*STATED PROBLEM:*
State how many lines of the listing below contain the string "pixels", counting case as significant, and give only that number.

Entries on target coordinates
↓↓↓
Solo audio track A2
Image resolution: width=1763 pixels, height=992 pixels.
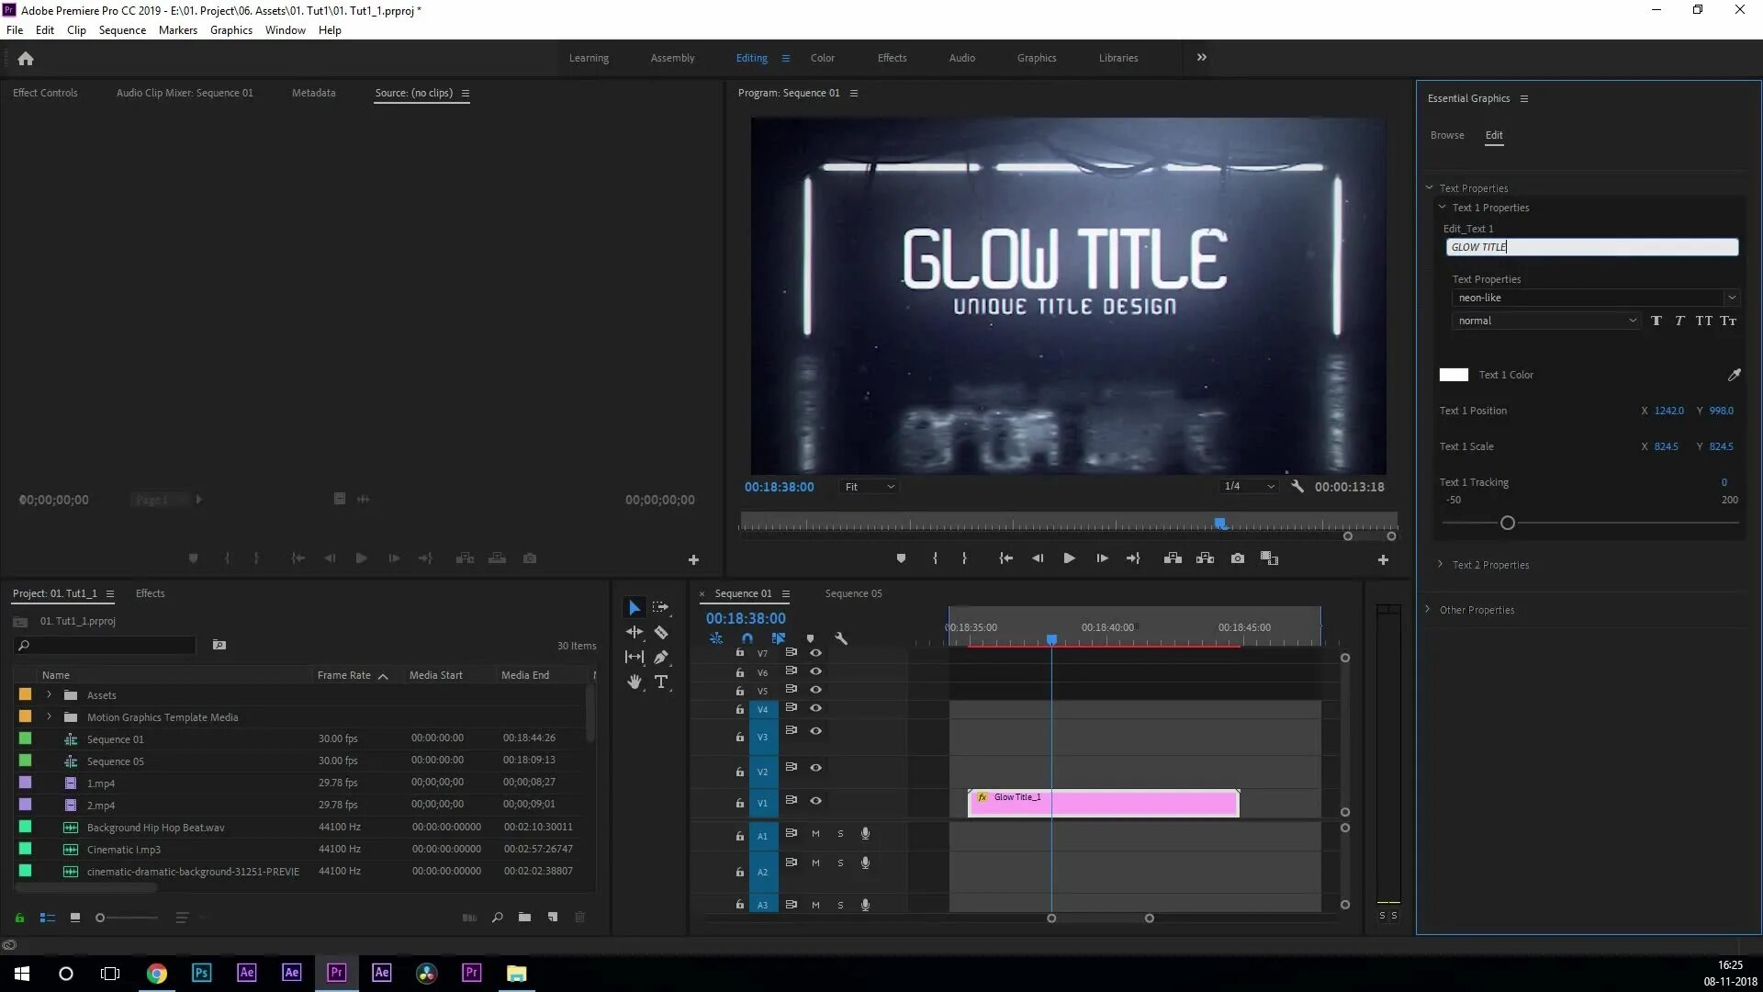pos(840,863)
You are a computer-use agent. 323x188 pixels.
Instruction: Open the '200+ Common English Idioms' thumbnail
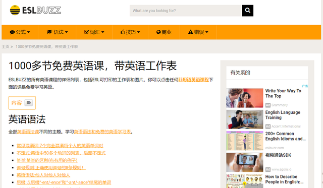(x=245, y=141)
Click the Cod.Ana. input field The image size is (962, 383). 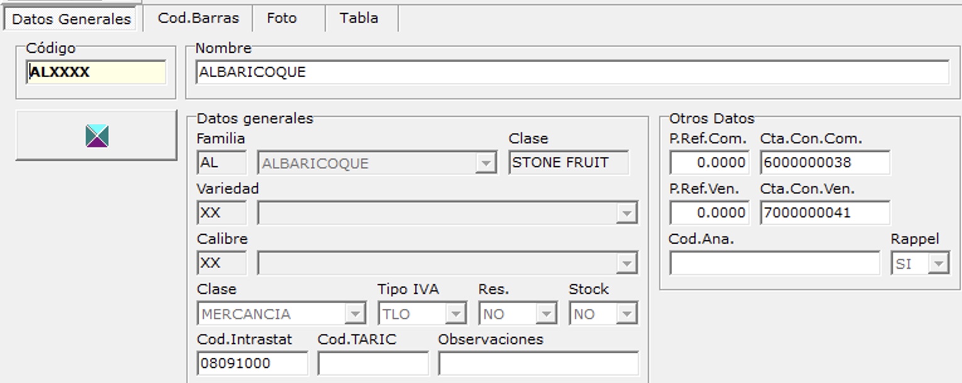(x=775, y=264)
↑↑↑
*THE RESPONSE:*
2